As the lies and subterfuge of the go-go 1990's coalesced around sex, so the scandal of our new "moral values" decade comes cloaked in religion. The hair shirt is the new thong.
This time the plot begins with money. Two K Street fixers, a lobbyist named Jack Abramoff and a flack named Michael Scanlon, managed to snooker six American Indian tribes into handing over $82 million in exchange for furthering their casino interests. According to The Washington Post, some of their tribal takings, cycled through a nonprofit center for "public policy research," helped send Mr. DeLay golfing in Scotland. The pious congressman, a gambling foe, says he had no idea of his trip's sinful provenance. Never mind that Mr. DeLay was joined abroad by Mr. Abramoff, whom he has described as one of his "closest and dearest friends," or that Mr. Scanlon had once been his spokesman. Mr. DeLay was as innocent of the goings-on around him as a piano player in a brothel.
Beltway cronyism, dubious junkets, loophole-laden denials are all, of course, time-honored Washington fare. The few on the right backing away from Mr. DeLay, from The Wall Street Journal's editorial page to Newt Gingrich, make a point of reminding us of that.

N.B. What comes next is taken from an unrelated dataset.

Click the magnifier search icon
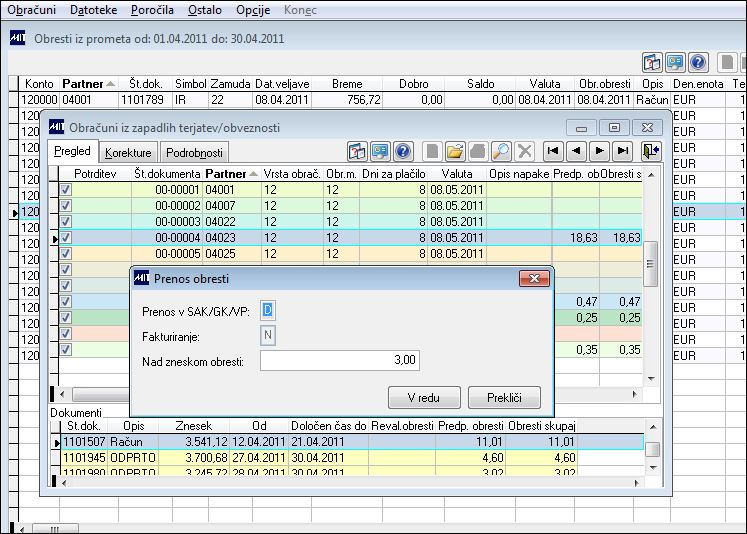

As they see it, more in sorrow than in anger, the Gingrich revolutionaries who vowed to end the corruption practiced by Congressional Democrats have now been infected by the same Washington virus as their opponents. That's true, but this critique of Mr. DeLay and company by their own camp all too conveniently sidesteps the distinguishing feature of this scandal. Democratic malefactors like Jim Wright and L.B.J.'s old fixer Bobby Baker didn't wear the Bible on their sleeves.

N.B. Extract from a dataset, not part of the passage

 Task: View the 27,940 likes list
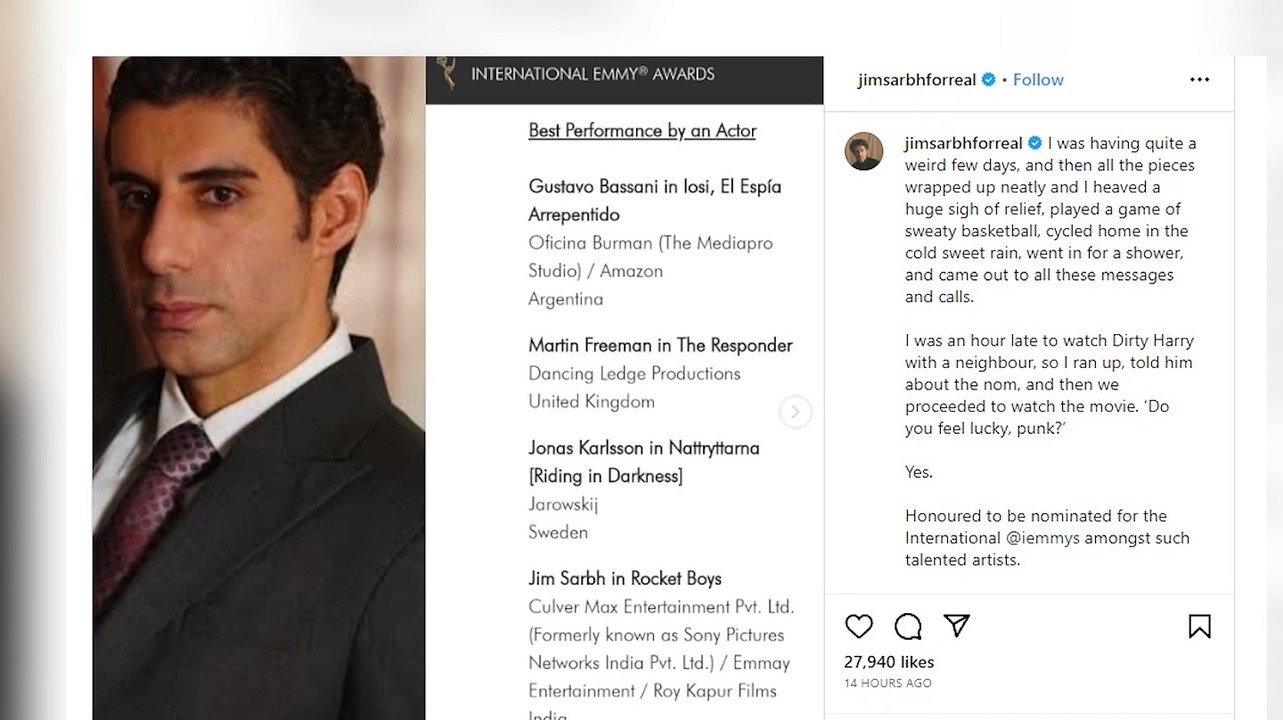(889, 662)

In the DeLay story almost every player has ostentatious religious trappings, starting with the House majority leader himself. His efforts to play God with Terri Schiavo were preceded by crusades like blaming the teaching of evolution for school shootings and raising money for the Traditional Values Coalition's campaign to save America from the "war on Christianity." Mr. DeLay's chief of staff was his pastor, and, according to Time magazine, organized daily prayer sessions in their office. Today this holy man, Ed Buckham, is a lobbyist implicated in another DeLay junket to South Korea.
But it's not merely Christian denominations that figure in the religious plumage of this crowd. Mr. Abramoff, who is now being investigated by nearly as many federal agencies as there are nights of Passover, is an Orthodox Jew who in his salad days wore a yarmulke to press interviews. In Washington, he opened not one but two kosher restaurants (I hear the deli was passable by D.C. standards) and started a yeshiva. His uncompromising piety drove him to condemn the one Orthodox Jew in the Senate, Joe Lieberman, for securing "the tortuous death of millions" by supporting abortion rights.

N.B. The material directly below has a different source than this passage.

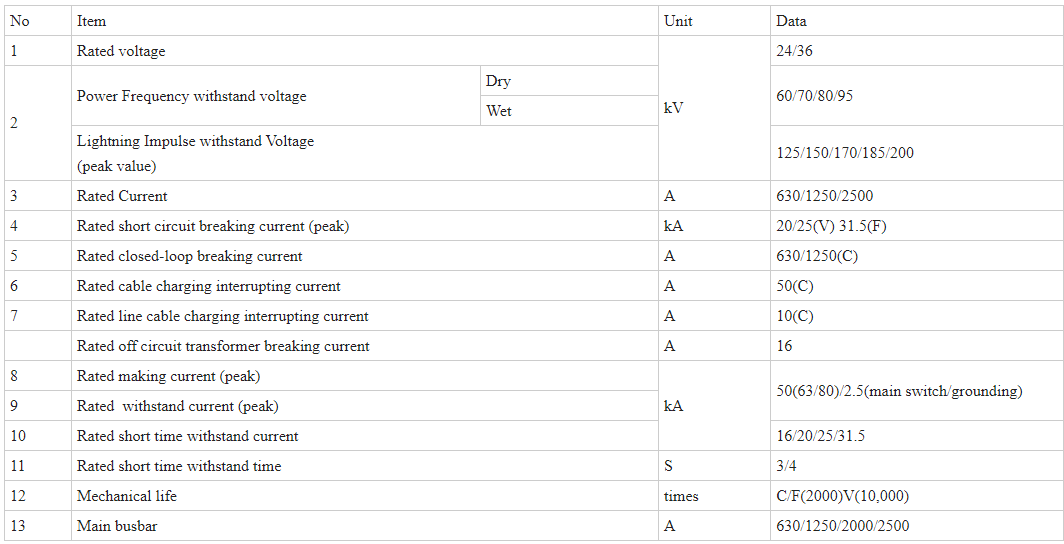The width and height of the screenshot is (1064, 544).
Task: Click the 'Lightning Impulse withstand Voltage' cell
Action: click(364, 153)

As William Blake noted so well, "Prisons are built with the Stones of Law, Brothels with the Bricks of Religion."
Some might think that this is a mere "cackling at the hypocrites" type of phenomenon, this criticism of Delay, FRC, Frist, etc. but its not.
Much as they are loath to go near the thought, there is a very good reason these scandals are intimately related with these people.
When one puts much effort into appearing righteous, one is often short of time and resources to actually be righteous.
Frank Rich should be commended for disseminating this information.